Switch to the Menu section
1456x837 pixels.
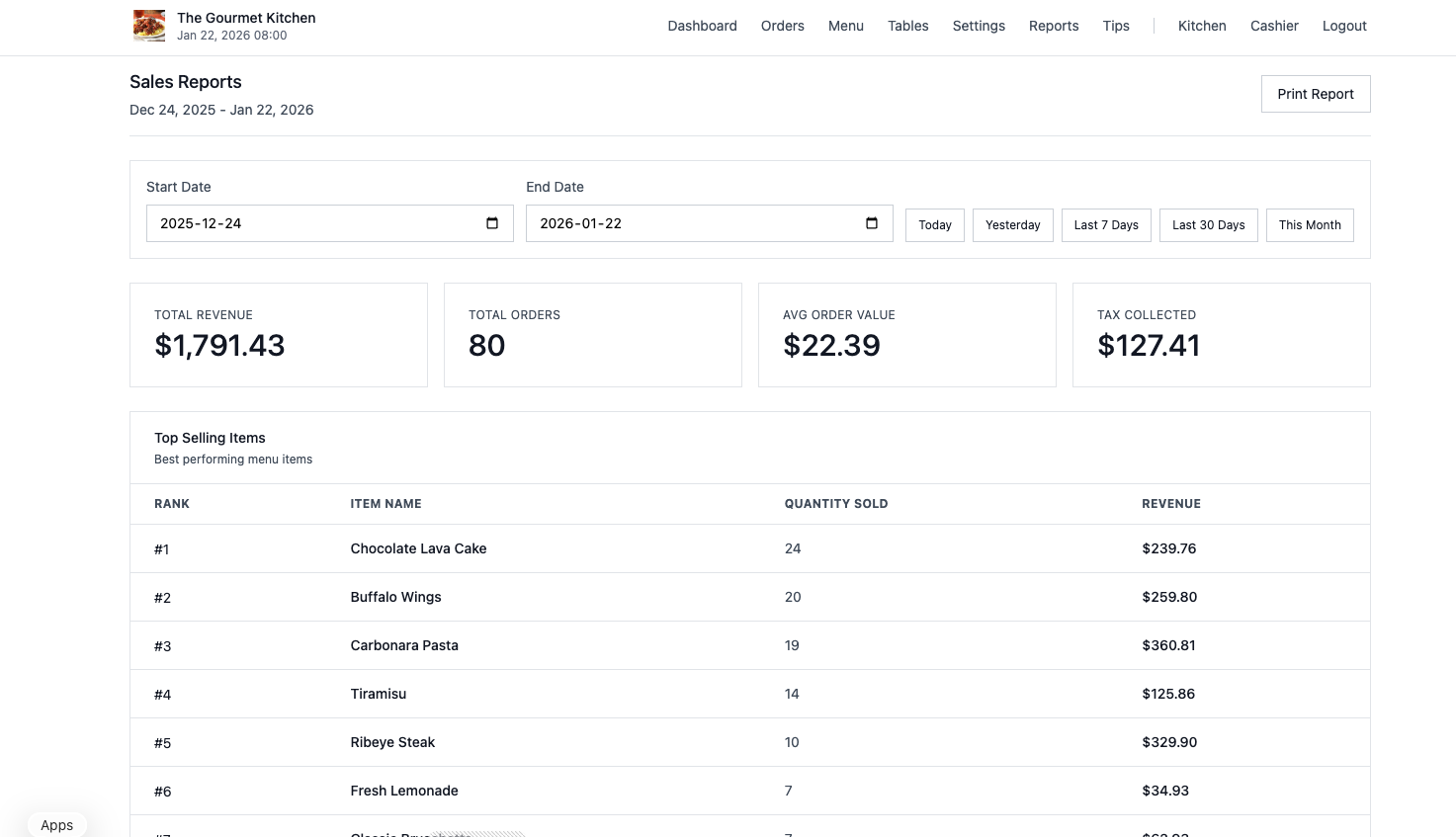tap(845, 26)
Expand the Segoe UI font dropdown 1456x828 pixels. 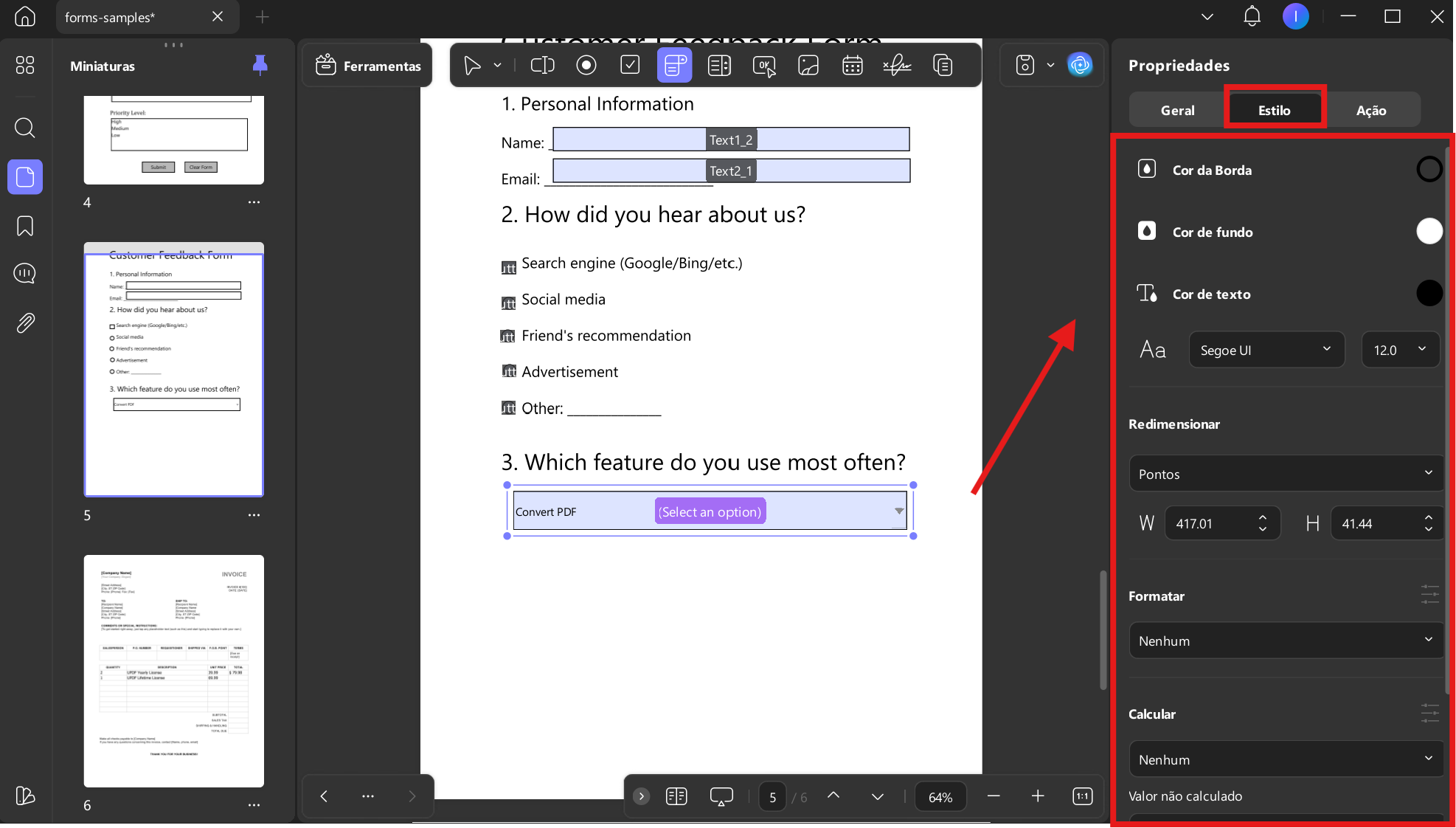[1266, 350]
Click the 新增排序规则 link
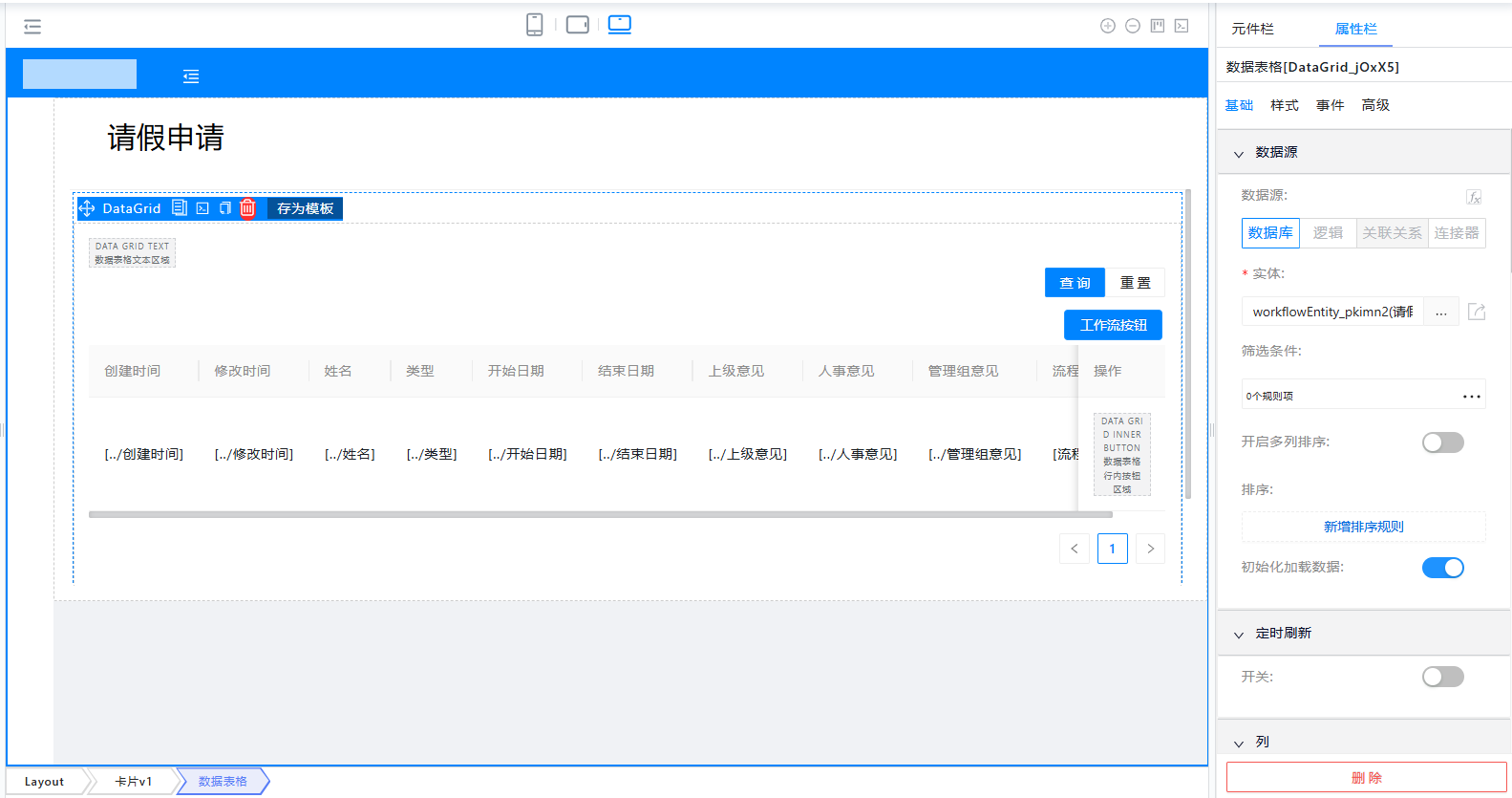This screenshot has height=798, width=1512. [x=1363, y=527]
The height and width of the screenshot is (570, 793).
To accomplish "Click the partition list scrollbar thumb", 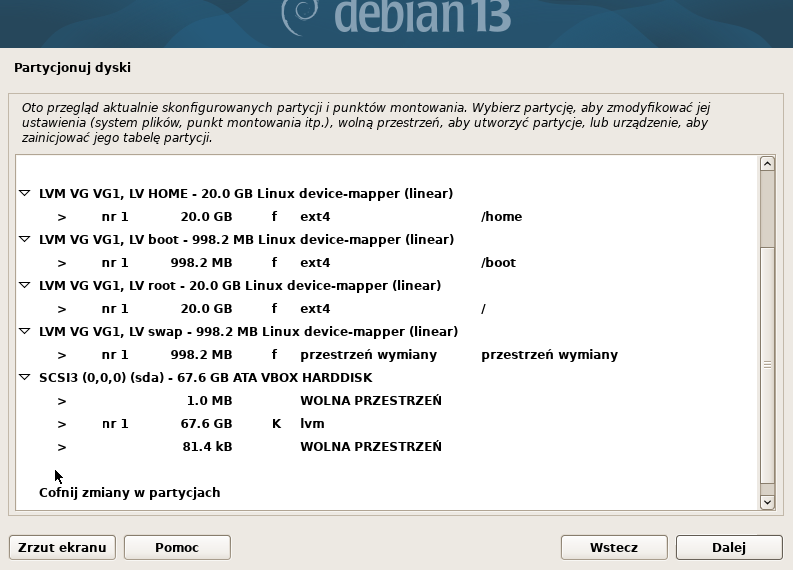I will pos(767,365).
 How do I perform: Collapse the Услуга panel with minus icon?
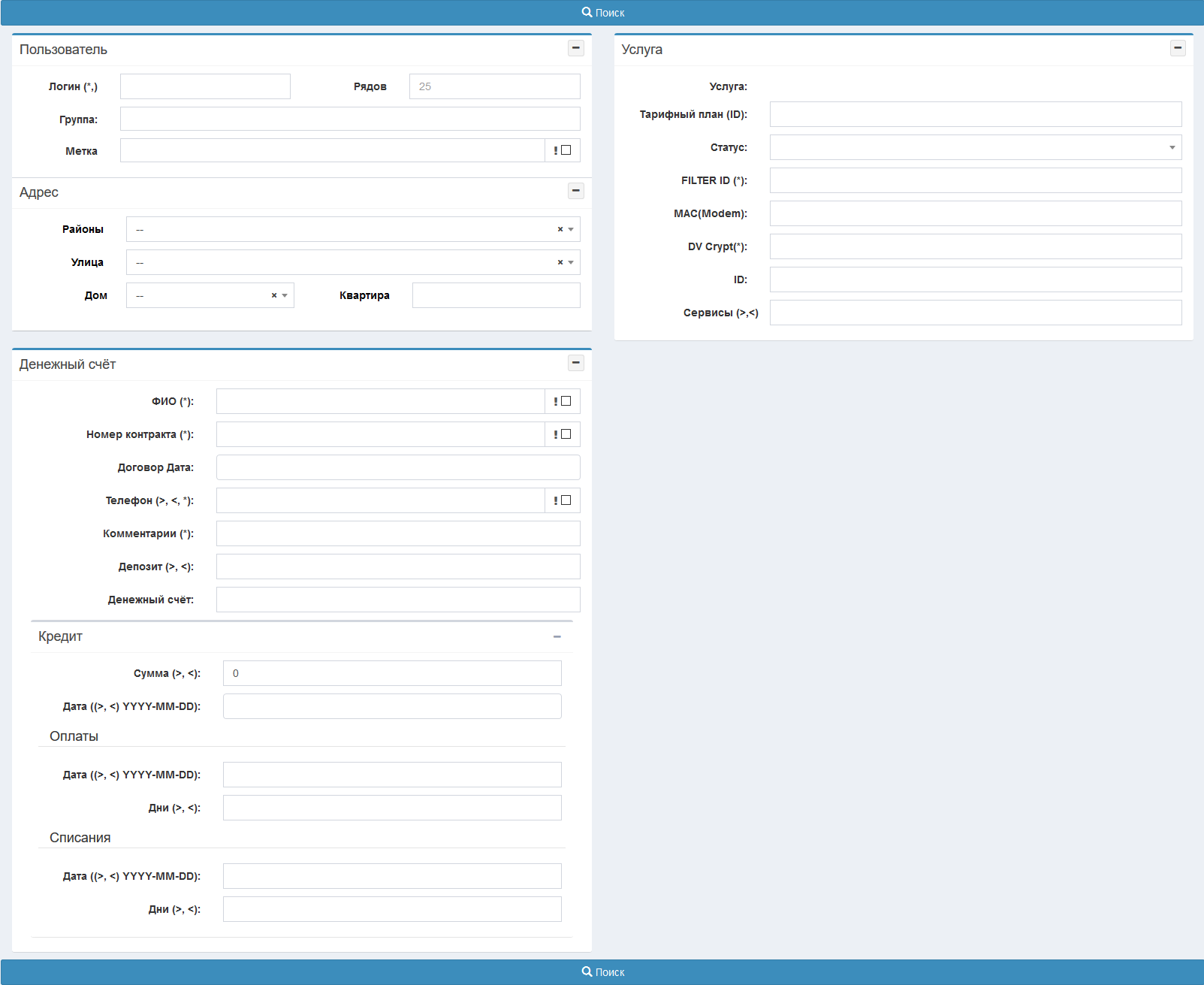coord(1178,48)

**The task**. Lay out the records from the line containing "How do I perform: Collapse" through the end of the records as a Markdown table with the columns Row and Line, numbering each row and skipping blank lines. Omit the pictures.

**Solution for this problem**.
| Row | Line |
|---|---|
| 1 |  How do I perform: Collapse the Услуга panel with minus icon? |
| 2 | coord(1178,48) |